Fils de François Cauvin et de Joséphine Ipert, Marius Cauvin, réfractaire au Service du travail obligatoire STO, rejoignit l’Auvergne où il habitait à Saint-Gérons (Cantal). Il est probable qu’il était salarié sur le chantier du barrage de Saint-Etienne-Cantalès qui fut par ailleurs un lieu privilégié de recrutement pour la Résistance en 1944.
Il était marié.
Il rejoignit les maquis du Puy-de-Dôme. Arrêté par les Allemands avec 4 de ses camarades maquisards du réduit de la Truyère dans la nuit du 22 au 23 juin 1944 , ils ont été fusillés après avoir creusé leur tombe, au lieu-dit Champ de Biés sur le plateau du Chiès dans la commune de Neuvéglise.

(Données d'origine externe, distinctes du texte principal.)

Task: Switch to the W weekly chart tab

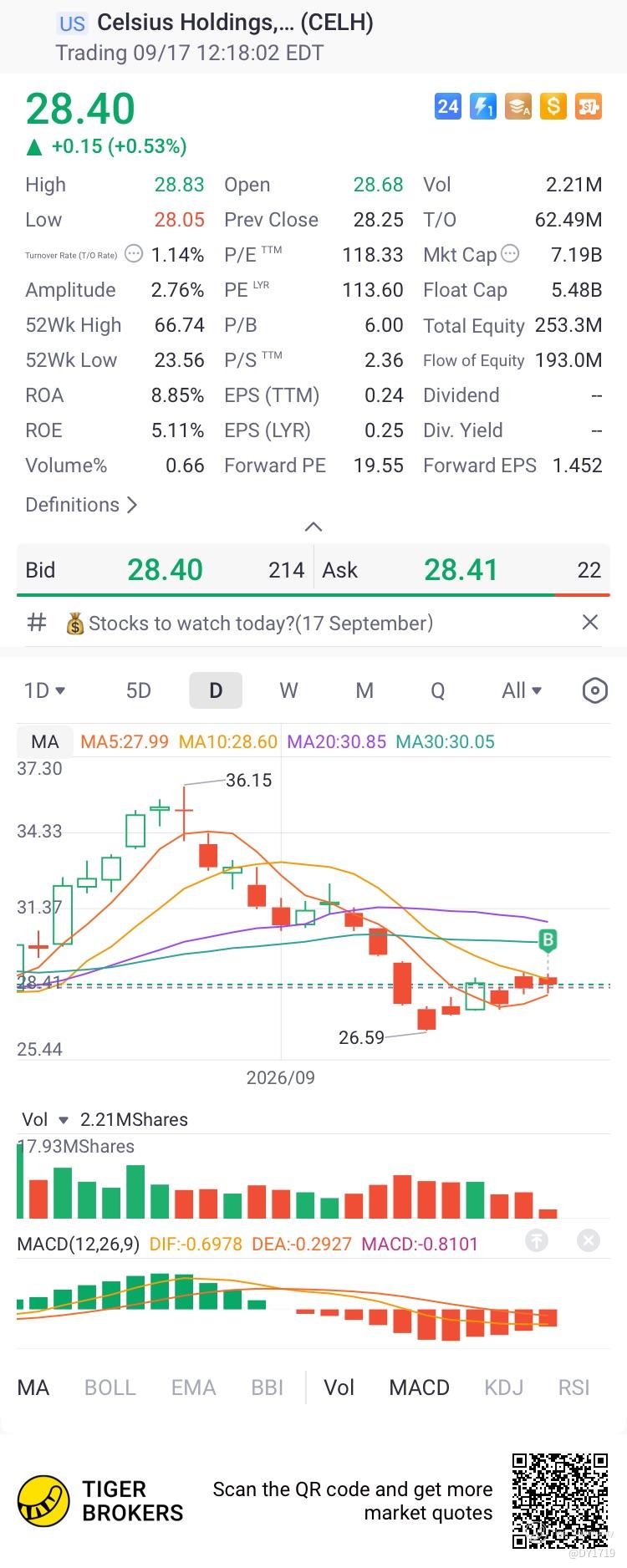Action: (x=288, y=690)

Il a été inhumé à Laroquebrou le 1er octobre 1944 après que son corps ait été exhumé de la fosse où il avait été exécuté.
Son nom est inscrit sur le monument commémoratif de Neuvéglise où un hommage leur est rendu chaque année ainsi que sur la plaque du cimetière de Laroquebrou d’où étaient originaires ses trois camarades fusillés avec lui Jean-Paul Didier, Ginès Castro et Roger Lagarrigue.

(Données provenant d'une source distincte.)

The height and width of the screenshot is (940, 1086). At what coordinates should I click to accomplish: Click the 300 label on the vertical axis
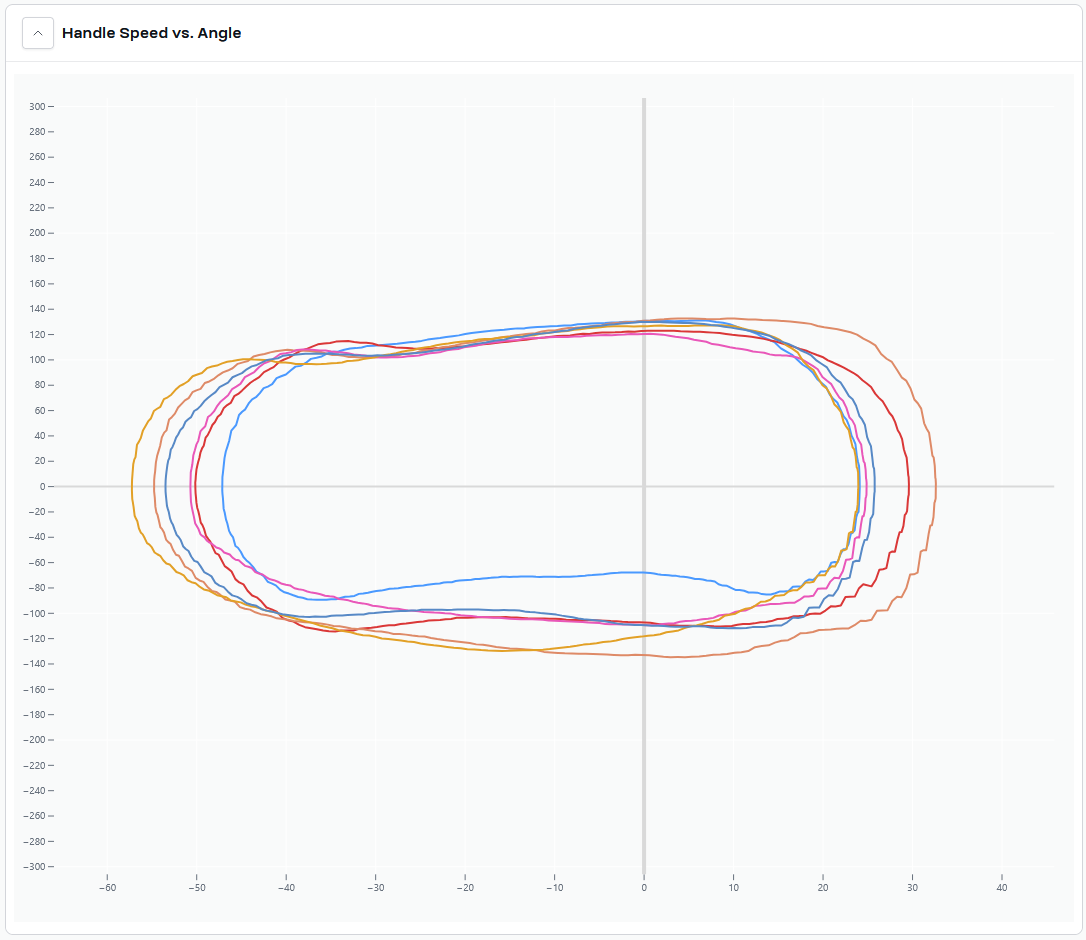tap(36, 106)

Une rue de sa commune natale Breil-sur-Roya porte son nom.
Sources

SOURCES : SHD Vincennes, GR 16 P 112857, dossier résistant Marius Cauvin (nc). — MémorialGenweb . — Jean Favier, Mémorial du réduit de la Truyère. Aurillac : Union des ACVG - CVR du Cantal, Musée de la Résistance d’Anterrieux, 2008. — Arch. dép. du Puy-de-Dôme, 908 W 149 : crimes de guerre secteur Chaudes-Aigues. — Témoignage de Michel Renaud.